**Dataset entries:**
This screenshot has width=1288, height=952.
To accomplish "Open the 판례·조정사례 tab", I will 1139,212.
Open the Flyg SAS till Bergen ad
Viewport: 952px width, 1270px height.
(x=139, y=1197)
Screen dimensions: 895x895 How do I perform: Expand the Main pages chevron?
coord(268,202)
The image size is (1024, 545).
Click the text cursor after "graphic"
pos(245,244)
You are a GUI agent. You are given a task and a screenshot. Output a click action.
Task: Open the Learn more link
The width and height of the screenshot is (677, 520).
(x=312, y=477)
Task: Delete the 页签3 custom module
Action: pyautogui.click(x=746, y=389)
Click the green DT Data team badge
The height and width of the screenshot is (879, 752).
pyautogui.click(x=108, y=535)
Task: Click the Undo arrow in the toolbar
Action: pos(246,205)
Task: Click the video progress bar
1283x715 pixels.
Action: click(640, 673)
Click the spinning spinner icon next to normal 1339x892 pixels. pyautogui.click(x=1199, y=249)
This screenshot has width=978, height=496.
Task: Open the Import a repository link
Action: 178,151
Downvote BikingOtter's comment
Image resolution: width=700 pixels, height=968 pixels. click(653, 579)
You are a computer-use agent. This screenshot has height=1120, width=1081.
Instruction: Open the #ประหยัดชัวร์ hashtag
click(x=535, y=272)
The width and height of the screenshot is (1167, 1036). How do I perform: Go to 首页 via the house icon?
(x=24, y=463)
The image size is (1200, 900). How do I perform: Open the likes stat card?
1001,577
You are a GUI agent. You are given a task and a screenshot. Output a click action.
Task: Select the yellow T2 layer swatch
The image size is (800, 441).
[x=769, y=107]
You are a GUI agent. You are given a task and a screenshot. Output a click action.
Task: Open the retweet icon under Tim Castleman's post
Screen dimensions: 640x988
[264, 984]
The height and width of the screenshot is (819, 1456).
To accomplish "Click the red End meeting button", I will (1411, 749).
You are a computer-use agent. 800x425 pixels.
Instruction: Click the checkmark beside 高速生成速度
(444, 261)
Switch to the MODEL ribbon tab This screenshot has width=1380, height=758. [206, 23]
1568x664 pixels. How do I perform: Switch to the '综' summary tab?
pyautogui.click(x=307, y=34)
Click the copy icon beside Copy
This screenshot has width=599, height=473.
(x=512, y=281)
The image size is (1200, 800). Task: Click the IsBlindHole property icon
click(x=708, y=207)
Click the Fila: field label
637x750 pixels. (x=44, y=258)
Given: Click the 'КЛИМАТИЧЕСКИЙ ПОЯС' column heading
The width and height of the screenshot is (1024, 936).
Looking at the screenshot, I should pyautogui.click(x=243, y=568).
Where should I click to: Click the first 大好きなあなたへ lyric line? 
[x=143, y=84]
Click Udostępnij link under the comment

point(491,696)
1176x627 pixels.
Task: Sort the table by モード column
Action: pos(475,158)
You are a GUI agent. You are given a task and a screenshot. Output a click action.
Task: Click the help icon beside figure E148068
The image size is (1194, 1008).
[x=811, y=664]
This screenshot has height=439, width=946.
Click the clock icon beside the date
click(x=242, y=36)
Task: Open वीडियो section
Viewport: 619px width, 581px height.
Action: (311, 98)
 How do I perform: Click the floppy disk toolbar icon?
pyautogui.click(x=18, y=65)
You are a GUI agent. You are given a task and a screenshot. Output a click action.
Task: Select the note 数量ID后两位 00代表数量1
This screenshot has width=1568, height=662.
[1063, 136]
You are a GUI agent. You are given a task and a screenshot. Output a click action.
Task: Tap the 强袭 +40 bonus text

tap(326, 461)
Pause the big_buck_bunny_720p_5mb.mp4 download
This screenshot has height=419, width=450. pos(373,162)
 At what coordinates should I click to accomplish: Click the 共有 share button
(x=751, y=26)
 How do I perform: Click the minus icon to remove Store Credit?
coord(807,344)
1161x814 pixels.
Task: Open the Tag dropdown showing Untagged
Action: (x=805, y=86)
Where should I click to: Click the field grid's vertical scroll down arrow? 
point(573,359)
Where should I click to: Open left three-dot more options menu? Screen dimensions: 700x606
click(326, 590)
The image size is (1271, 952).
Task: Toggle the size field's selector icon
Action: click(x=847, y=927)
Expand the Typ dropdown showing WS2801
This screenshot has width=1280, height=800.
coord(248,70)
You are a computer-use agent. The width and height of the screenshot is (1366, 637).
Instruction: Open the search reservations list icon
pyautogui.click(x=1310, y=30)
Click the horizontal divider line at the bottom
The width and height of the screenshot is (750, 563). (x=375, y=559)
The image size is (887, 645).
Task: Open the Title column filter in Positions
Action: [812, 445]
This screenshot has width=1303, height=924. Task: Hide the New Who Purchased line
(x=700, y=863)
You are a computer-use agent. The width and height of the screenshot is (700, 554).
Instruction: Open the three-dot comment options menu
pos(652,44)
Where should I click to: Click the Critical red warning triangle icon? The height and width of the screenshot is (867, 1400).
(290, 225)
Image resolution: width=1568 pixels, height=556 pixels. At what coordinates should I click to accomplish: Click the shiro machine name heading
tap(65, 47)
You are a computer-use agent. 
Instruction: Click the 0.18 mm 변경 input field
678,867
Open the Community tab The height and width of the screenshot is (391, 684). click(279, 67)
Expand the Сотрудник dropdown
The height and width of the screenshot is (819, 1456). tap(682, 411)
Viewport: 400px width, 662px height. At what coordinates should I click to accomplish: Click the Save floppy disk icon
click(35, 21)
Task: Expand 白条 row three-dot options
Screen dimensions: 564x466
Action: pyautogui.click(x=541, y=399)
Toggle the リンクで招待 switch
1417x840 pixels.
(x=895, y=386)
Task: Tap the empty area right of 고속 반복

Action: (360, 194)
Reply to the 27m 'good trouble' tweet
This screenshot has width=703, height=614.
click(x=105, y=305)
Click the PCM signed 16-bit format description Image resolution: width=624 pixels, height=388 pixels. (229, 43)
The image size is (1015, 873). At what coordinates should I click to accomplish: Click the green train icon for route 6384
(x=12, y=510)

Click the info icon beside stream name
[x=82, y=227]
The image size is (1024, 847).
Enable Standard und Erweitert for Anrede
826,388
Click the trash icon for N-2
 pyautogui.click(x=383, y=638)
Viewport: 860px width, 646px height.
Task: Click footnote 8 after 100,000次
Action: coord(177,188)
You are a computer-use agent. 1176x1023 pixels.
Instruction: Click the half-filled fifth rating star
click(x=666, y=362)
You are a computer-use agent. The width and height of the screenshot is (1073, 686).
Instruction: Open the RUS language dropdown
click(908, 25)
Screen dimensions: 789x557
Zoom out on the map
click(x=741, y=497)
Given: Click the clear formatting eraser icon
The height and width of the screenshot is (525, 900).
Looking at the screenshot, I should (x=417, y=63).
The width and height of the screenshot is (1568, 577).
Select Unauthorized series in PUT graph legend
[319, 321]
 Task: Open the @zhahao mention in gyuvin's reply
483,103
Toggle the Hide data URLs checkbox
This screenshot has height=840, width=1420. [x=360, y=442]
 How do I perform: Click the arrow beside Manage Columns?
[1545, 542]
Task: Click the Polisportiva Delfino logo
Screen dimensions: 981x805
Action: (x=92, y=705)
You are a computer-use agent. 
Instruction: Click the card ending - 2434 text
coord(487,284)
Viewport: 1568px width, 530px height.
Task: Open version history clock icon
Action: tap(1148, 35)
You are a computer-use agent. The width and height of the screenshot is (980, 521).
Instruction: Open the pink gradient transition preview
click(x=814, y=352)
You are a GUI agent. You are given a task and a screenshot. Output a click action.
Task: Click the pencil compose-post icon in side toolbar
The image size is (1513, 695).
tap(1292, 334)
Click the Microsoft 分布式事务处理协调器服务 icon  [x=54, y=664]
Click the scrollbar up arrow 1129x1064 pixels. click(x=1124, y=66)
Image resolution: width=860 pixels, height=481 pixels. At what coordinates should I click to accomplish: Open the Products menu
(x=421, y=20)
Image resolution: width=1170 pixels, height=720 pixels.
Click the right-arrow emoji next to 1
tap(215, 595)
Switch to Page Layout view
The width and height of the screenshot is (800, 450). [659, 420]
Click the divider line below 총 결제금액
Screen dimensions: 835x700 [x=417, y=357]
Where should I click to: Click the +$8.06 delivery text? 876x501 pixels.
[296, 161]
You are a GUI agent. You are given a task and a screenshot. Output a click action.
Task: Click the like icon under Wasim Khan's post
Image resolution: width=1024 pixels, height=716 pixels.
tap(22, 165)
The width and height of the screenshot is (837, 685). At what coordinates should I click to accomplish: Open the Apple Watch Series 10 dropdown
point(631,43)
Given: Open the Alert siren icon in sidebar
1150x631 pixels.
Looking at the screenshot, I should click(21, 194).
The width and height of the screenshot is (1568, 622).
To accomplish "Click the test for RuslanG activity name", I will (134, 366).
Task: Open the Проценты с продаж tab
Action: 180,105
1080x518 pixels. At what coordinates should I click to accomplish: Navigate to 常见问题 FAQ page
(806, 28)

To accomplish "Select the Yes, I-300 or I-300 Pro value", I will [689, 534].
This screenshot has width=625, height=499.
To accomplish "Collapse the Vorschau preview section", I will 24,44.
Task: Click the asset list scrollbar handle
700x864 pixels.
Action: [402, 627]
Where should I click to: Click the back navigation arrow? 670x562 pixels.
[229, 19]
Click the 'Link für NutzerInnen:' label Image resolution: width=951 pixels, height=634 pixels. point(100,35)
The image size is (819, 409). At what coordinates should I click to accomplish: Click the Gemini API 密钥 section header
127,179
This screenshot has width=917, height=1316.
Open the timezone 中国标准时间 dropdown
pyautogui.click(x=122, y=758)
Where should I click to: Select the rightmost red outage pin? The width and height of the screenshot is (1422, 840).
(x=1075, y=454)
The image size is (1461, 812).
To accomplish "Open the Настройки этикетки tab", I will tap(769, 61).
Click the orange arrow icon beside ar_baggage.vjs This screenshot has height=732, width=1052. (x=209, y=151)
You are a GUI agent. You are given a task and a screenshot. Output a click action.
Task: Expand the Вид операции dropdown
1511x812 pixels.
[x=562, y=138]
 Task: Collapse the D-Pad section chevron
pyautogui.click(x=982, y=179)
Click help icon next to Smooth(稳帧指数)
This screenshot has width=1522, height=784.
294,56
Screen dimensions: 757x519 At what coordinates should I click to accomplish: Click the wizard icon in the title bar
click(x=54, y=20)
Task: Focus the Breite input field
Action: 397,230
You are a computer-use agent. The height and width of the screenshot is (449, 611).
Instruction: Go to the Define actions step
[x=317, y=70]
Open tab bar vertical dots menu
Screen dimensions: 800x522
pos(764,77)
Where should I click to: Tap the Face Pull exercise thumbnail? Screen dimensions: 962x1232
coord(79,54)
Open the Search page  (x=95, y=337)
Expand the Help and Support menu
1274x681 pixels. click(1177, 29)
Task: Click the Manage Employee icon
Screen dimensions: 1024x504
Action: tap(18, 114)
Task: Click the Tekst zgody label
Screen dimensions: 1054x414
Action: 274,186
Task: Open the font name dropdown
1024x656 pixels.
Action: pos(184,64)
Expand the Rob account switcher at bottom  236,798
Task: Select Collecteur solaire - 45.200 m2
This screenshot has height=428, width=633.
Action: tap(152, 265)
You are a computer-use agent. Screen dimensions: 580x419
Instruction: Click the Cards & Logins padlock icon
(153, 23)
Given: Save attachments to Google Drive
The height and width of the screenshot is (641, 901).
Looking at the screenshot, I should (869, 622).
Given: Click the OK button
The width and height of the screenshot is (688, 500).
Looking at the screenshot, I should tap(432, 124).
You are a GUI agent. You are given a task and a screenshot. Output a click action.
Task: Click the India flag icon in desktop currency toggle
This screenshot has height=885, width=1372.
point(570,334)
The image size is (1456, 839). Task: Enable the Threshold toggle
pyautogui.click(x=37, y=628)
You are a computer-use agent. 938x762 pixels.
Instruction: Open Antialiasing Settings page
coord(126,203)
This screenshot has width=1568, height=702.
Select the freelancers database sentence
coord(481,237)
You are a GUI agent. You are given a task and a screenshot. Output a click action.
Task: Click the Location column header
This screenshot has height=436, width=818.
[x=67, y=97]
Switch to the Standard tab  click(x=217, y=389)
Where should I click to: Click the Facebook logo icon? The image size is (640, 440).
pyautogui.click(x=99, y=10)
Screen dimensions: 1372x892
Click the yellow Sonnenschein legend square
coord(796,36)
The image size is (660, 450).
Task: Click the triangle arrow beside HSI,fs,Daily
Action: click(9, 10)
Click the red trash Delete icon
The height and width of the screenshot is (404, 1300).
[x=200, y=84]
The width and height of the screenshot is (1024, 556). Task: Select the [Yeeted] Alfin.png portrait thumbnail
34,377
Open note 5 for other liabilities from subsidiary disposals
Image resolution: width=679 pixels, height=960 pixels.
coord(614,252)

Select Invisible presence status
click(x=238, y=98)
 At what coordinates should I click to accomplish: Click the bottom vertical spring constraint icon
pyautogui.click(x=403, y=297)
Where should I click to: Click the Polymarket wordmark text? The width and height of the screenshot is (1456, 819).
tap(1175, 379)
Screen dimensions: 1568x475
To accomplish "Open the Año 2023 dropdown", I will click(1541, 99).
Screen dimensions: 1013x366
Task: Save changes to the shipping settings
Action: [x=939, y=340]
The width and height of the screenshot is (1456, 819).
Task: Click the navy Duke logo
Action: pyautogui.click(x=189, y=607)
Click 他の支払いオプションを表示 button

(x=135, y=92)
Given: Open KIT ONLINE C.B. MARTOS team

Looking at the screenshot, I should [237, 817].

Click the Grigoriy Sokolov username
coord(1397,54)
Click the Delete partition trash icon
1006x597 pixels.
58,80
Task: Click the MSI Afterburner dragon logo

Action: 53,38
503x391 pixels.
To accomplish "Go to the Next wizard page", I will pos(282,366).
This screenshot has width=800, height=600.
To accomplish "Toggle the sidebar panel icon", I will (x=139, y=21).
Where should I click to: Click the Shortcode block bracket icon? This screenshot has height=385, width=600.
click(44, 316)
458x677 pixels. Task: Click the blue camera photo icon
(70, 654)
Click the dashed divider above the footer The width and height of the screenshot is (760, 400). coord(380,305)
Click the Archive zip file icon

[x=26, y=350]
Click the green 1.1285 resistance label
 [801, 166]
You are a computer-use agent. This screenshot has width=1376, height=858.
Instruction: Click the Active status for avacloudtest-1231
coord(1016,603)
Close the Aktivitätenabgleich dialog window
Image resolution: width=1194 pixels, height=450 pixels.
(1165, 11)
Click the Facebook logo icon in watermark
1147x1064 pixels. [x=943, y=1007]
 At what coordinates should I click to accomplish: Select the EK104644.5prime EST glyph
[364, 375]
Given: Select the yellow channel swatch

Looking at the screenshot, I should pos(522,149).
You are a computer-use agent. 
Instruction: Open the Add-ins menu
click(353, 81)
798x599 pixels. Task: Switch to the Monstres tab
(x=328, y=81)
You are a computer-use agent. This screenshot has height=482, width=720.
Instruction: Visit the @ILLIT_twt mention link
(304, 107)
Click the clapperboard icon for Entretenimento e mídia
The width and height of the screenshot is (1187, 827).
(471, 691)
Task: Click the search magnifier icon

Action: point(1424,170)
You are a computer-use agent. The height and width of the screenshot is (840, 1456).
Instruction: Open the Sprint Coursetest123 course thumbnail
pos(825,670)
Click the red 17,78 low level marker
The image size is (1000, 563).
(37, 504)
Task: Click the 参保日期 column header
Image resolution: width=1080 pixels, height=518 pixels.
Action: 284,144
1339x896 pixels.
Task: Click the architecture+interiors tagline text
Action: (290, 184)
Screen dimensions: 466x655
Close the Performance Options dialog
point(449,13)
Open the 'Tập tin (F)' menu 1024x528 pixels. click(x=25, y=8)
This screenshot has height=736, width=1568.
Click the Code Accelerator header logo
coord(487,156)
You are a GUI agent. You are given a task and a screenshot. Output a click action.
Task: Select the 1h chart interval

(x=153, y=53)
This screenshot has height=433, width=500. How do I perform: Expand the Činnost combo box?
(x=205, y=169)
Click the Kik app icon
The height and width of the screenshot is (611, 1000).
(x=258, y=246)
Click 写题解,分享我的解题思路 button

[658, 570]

**Task goal:** Count the lines in the records above that hold the word "post", and give only that number.

**Result for this task:** 3